Home Cosmetic Science Talk Formulating Hm… Don’t know how FDA will feel about that

  • OldPerry

    March 19, 2014 at 2:40 pm

    Yeah if it works, it’s certainly a drug.  Although they talk about the nebulous “self-protection function” whatever that means.

  • mikebavington

    March 19, 2014 at 9:01 pm

    While I think companies should be held accountable for injuries caused from their products’ usage by the general public, I dont think marketing claims in the personal care product industry should be so tightly restricted. Especially when natural products and homeopathic product marketers are able to get away with the claims they make. How can the average homeopathic marketer dilute a product one million times over, yet still make the claims they do?

    Furthermore, food product marketers, for example, make tremendously misleading claims about the their product offerings.  See Godiva or Lindtt and their respective gourmet chocolate claims. Last time I checked, their is more high-quality, genuine cocoa in grocery store private label chocolate bars than what Godiva and Lindtt put into their ‘gourmet chocolates’. 

    In the car industry, Honda practically mandates (through electronic monitoring and alarm systems) that their synthetic oil be changed at 6 months and 7,000 miles of driving. However, scientific testing at numerous labs show that synthetic oil can be changed every 12 months and at 15,000 miles or more, without any harm done to the engine. Honda and others get away with their deceptive maintenance requirements and very few say a word about it.

    Lastly, I think it is ironic that a government body holds any producer to account regarding claims accuracy. I mean, if any entity in society is prone to making false claims, it is the government. Next time you hear the government table a budget proposal, track that proposal and see how accurate their revenue and spending projections turn out to be. Nothing happens to them when they mislead, yet they set up regulating bodies such as the FDA to go after personal care product producers with vigor - it’s total hypocrisy.

  • pma

    March 19, 2014 at 10:23 pm

    Mikebavington: I totally agree with you. Also, the FDA’s definition for cosmetics is somewhat weird!
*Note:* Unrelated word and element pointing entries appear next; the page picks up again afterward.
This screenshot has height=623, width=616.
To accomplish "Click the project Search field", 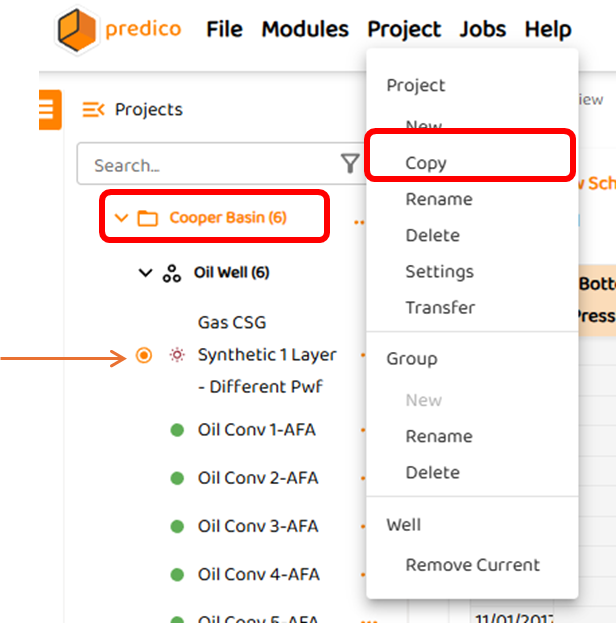I will pos(210,165).
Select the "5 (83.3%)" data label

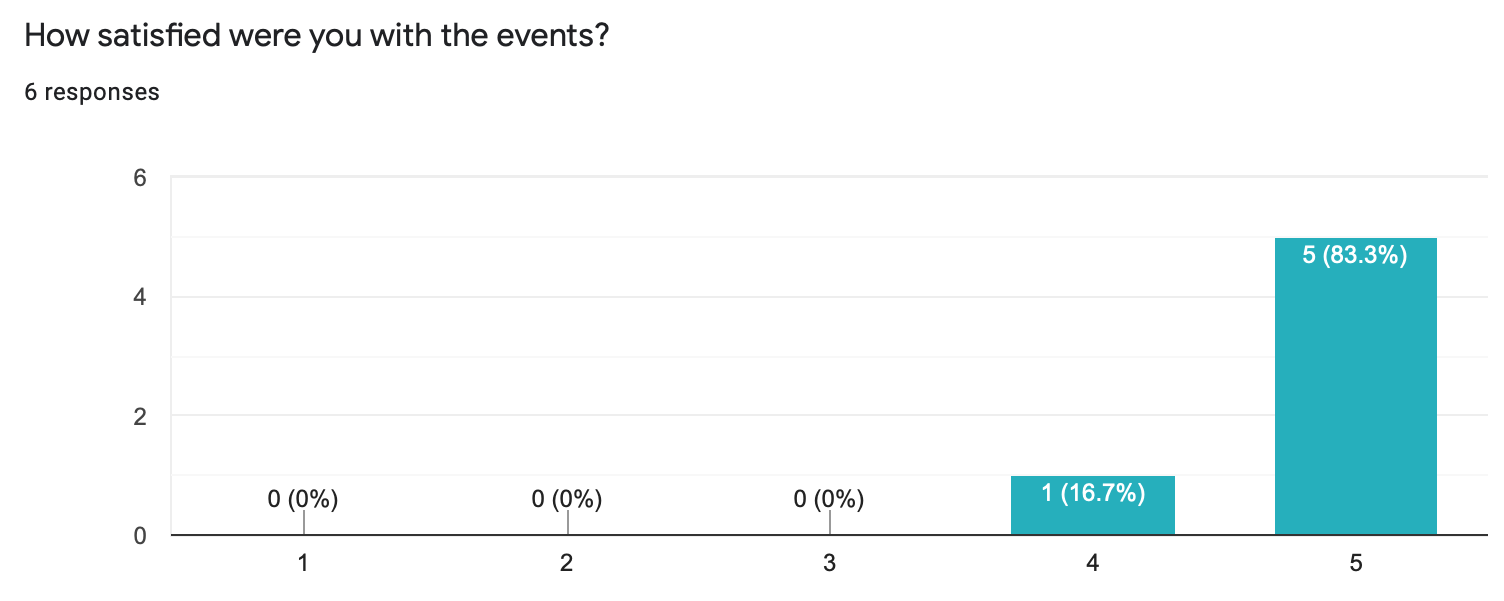[x=1355, y=256]
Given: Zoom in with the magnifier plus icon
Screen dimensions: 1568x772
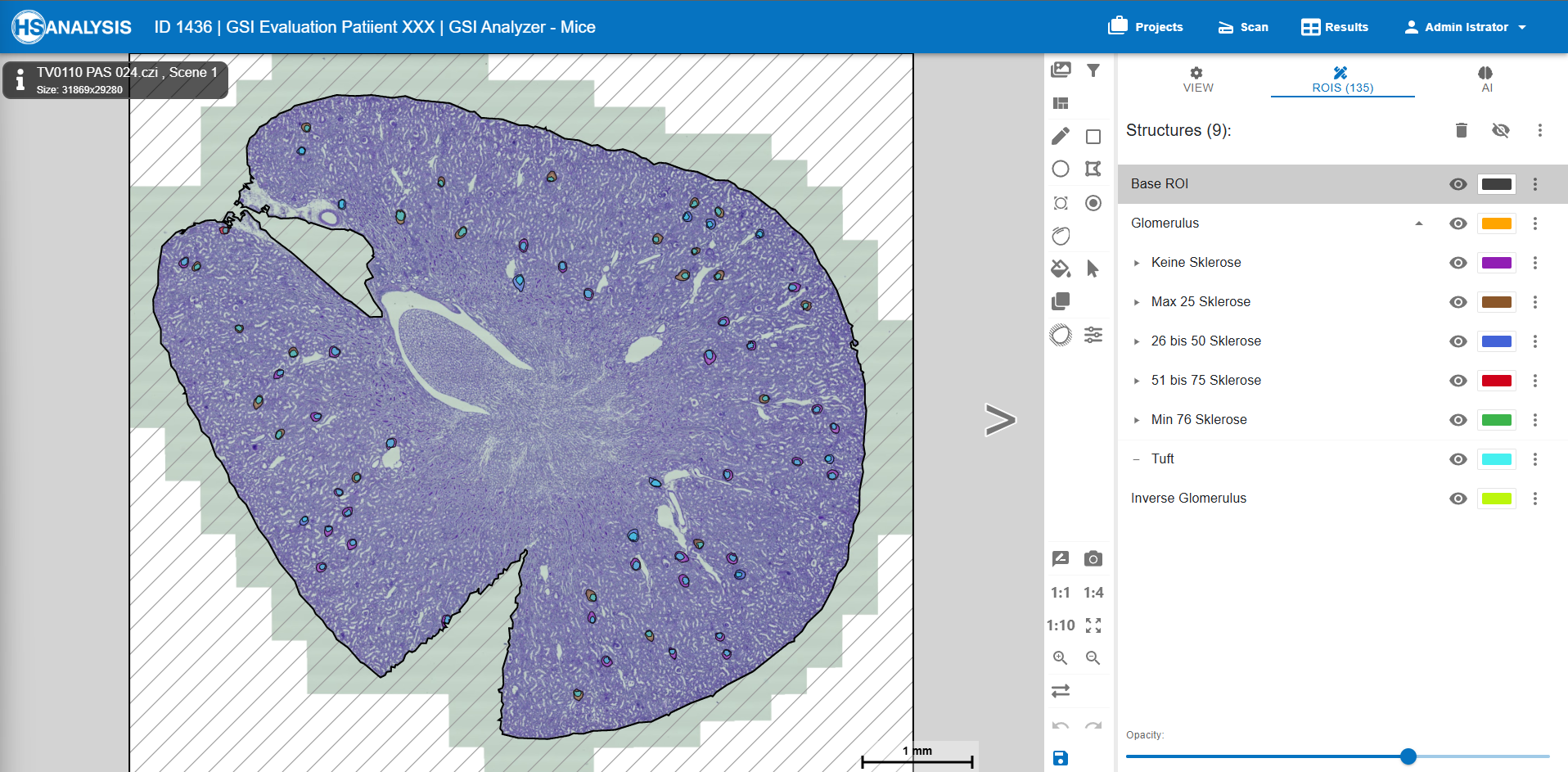Looking at the screenshot, I should tap(1061, 658).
    “In short, one may say that a cosmetic is a product intended to exert a physical, and not a physiological, effect on the human body.”
    So, if you want to fellow the FDA’s definition strictly, you shouldn’t use even water in your cosmetic. Since even pure water can alter skin’s physiology. 
    IMO - if you can show good scientific evidences that your claim is true and your cosmetic is safe - you should be allowed to make the claim you want to.